• [Recorded data]
********************

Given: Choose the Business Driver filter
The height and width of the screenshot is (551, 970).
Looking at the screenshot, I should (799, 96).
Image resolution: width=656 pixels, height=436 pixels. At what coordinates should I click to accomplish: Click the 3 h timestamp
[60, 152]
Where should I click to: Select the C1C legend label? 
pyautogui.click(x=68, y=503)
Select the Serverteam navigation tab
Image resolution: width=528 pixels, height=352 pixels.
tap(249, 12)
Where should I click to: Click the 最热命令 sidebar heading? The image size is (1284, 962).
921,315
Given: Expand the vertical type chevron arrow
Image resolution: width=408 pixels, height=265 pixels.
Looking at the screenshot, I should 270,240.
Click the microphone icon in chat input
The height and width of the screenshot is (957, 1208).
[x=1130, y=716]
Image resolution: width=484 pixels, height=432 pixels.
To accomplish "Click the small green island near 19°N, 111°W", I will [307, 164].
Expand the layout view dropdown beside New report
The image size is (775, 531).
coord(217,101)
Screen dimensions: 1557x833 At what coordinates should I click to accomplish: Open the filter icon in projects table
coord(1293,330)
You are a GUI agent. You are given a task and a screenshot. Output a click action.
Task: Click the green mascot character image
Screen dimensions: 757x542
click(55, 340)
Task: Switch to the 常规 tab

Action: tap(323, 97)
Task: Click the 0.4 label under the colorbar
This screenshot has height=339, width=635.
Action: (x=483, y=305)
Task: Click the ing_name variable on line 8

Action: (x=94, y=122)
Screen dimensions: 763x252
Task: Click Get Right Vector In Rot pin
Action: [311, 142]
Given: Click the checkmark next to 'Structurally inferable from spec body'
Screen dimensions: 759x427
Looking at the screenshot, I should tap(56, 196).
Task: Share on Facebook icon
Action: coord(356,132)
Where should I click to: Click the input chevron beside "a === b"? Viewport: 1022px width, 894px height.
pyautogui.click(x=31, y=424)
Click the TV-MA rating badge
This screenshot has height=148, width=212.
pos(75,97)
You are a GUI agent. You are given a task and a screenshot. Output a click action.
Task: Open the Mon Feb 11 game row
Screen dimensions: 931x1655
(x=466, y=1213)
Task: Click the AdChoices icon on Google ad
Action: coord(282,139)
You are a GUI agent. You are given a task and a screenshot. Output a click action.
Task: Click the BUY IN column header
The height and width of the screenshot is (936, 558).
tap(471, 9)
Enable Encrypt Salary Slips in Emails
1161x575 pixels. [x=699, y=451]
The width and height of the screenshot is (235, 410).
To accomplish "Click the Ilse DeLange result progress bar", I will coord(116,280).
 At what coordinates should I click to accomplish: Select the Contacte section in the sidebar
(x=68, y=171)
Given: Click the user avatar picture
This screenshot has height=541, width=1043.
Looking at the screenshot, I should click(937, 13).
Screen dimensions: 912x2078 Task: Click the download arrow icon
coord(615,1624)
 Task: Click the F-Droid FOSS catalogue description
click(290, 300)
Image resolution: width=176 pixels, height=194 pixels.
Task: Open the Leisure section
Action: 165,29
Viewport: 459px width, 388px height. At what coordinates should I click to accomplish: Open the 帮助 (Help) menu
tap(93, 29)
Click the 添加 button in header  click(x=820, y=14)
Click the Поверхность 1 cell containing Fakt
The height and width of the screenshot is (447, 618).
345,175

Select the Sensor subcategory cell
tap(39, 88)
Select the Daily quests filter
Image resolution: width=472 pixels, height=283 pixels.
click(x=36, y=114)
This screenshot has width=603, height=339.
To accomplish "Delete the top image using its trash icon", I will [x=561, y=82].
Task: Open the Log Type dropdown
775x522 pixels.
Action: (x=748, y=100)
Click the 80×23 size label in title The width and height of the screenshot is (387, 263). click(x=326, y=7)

********************

• [Action item]
Reproduce the data exactly. Keep every line intact.

• [Answer for this exercise]
Given: Choose the Business Driver filter
The height and width of the screenshot is (551, 970).
Looking at the screenshot, I should (799, 96).
Image resolution: width=656 pixels, height=436 pixels. At what coordinates should I click to accomplish: Click the 3 h timestamp
[60, 152]
Where should I click to: Select the C1C legend label? 
pyautogui.click(x=68, y=503)
Select the Serverteam navigation tab
Image resolution: width=528 pixels, height=352 pixels.
tap(249, 12)
Where should I click to: Click the 最热命令 sidebar heading? The image size is (1284, 962).
921,315
Given: Expand the vertical type chevron arrow
Image resolution: width=408 pixels, height=265 pixels.
Looking at the screenshot, I should 270,240.
Click the microphone icon in chat input
The height and width of the screenshot is (957, 1208).
[x=1130, y=716]
Image resolution: width=484 pixels, height=432 pixels.
To accomplish "Click the small green island near 19°N, 111°W", I will [307, 164].
Expand the layout view dropdown beside New report
The image size is (775, 531).
coord(217,101)
Screen dimensions: 1557x833 At what coordinates should I click to accomplish: Open the filter icon in projects table
coord(1293,330)
You are a GUI agent. You are given a task and a screenshot. Output a click action.
Task: Click the green mascot character image
Screen dimensions: 757x542
click(55, 340)
Task: Switch to the 常规 tab

Action: tap(323, 97)
Task: Click the 0.4 label under the colorbar
This screenshot has height=339, width=635.
Action: (x=483, y=305)
Task: Click the ing_name variable on line 8

Action: (x=94, y=122)
Screen dimensions: 763x252
Task: Click Get Right Vector In Rot pin
Action: [311, 142]
Given: Click the checkmark next to 'Structurally inferable from spec body'
Screen dimensions: 759x427
Looking at the screenshot, I should tap(56, 196).
Task: Share on Facebook icon
Action: coord(356,132)
Where should I click to: Click the input chevron beside "a === b"? Viewport: 1022px width, 894px height.
pyautogui.click(x=31, y=424)
Click the TV-MA rating badge
This screenshot has height=148, width=212.
pos(75,97)
You are a GUI agent. You are given a task and a screenshot. Output a click action.
Task: Open the Mon Feb 11 game row
Screen dimensions: 931x1655
(x=466, y=1213)
Task: Click the AdChoices icon on Google ad
Action: coord(282,139)
You are a GUI agent. You are given a task and a screenshot. Output a click action.
Task: Click the BUY IN column header
The height and width of the screenshot is (936, 558).
tap(471, 9)
Enable Encrypt Salary Slips in Emails
1161x575 pixels. [x=699, y=451]
The width and height of the screenshot is (235, 410).
To accomplish "Click the Ilse DeLange result progress bar", I will coord(116,280).
 At what coordinates should I click to accomplish: Select the Contacte section in the sidebar
(x=68, y=171)
Given: Click the user avatar picture
This screenshot has height=541, width=1043.
Looking at the screenshot, I should click(937, 13).
Screen dimensions: 912x2078 Task: Click the download arrow icon
coord(615,1624)
 Task: Click the F-Droid FOSS catalogue description
click(290, 300)
Image resolution: width=176 pixels, height=194 pixels.
Task: Open the Leisure section
Action: 165,29
Viewport: 459px width, 388px height. At what coordinates should I click to accomplish: Open the 帮助 (Help) menu
tap(93, 29)
Click the 添加 button in header  click(x=820, y=14)
Click the Поверхность 1 cell containing Fakt
The height and width of the screenshot is (447, 618).
345,175

Select the Sensor subcategory cell
tap(39, 88)
Select the Daily quests filter
Image resolution: width=472 pixels, height=283 pixels.
click(x=36, y=114)
This screenshot has width=603, height=339.
To accomplish "Delete the top image using its trash icon", I will [x=561, y=82].
Task: Open the Log Type dropdown
775x522 pixels.
Action: (x=748, y=100)
Click the 80×23 size label in title The width and height of the screenshot is (387, 263). click(x=326, y=7)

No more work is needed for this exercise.